Key Takeaways
- More than half of the U.S. population is not financially literate.
- Misunderstandings about money and mistrust in financial institutions is costly to consumers.
- Money skills are often not taught at home, and some populations are at greater risk.
- Schools are being mandated to teach personal finance, but not all are participating equally.
Understanding core personal finance concepts like cash management, bank accounts, credit, taxes and investing is important. With that knowledge, people can make decisions that benefit their current budget and help with future goal achievement. When they have low financial literacy levels, though, people tend to overpay and undersave.
A 2023 survey conducted by the National Financial Educators Council found the estimated average amount of money lost due to lack of financial knowledge was $1,506 per respondent.
Although strides have been made, most Americans still have trouble with key financial subjects. The TIAA Institute-GFLEC Personal Finance Index shows alarming data in its 2023 report. On average, U.S. adults correctly answered just 48% of the index’s basic money questions.

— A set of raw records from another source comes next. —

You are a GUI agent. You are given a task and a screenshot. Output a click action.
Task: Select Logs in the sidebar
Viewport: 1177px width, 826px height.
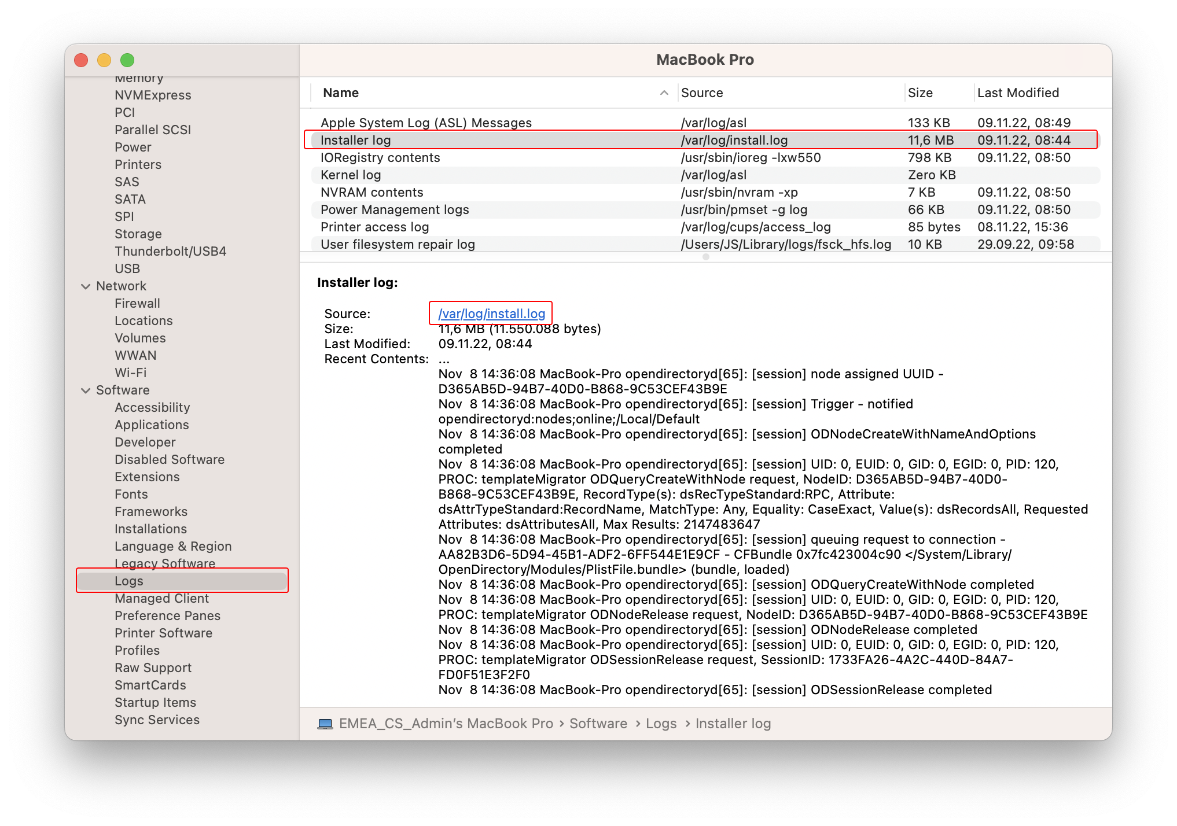click(x=128, y=581)
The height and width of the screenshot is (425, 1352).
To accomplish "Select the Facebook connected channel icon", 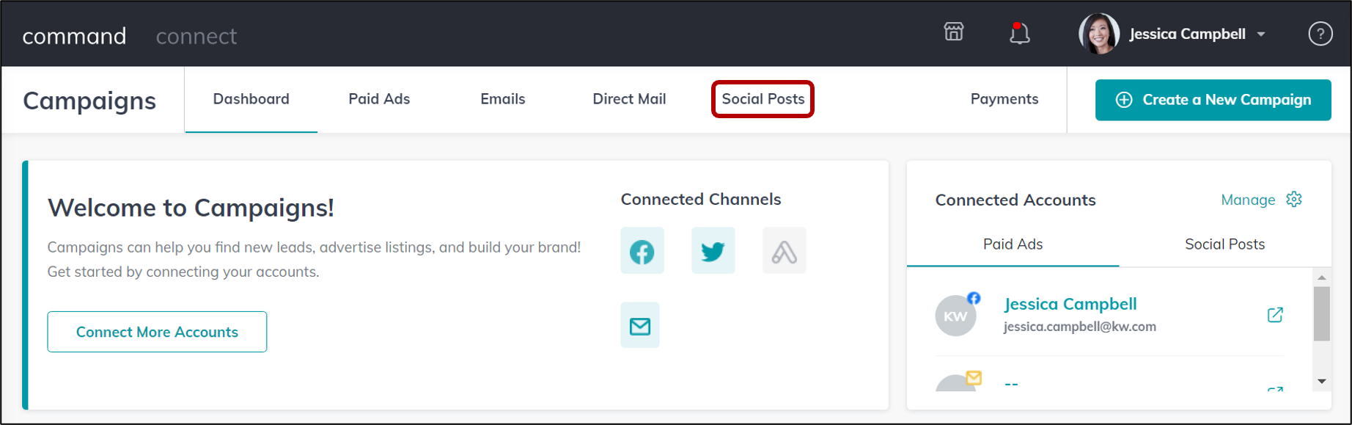I will click(x=642, y=250).
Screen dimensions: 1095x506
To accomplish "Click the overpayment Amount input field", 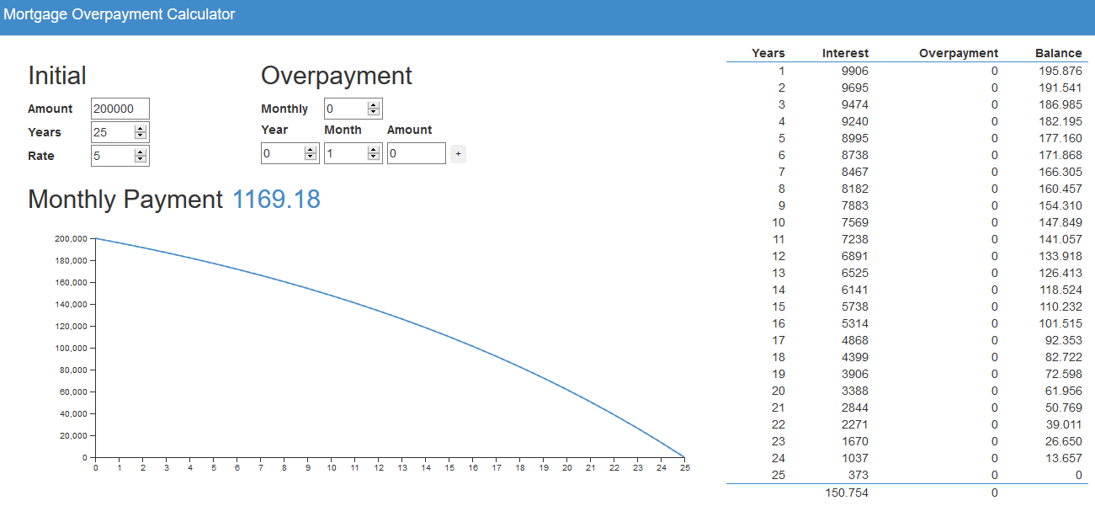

Here’s why financial literacy remains low, which communities are most affected and how to address the gap.
Financial Skills Aren’t Always Taught at Home
As they grow, children absorb information through observation, conversation and action. While living at home, they may see their parents do everything from comparing prices of consumer goods at the supermarket to sitting down at the computer to pay bills.
While some parents explain what they’re doing and show how to best spend, borrow, save and invest, then gradually integrate the kids into the process, many don’t.
Annamaria Lusardi, senior fellow at the Stanford Institute for Economic Policy Research and director of the Financial Freedom Initiative, says the spread of knowledge is not equitable, and certain home-based lessons can actually do harm.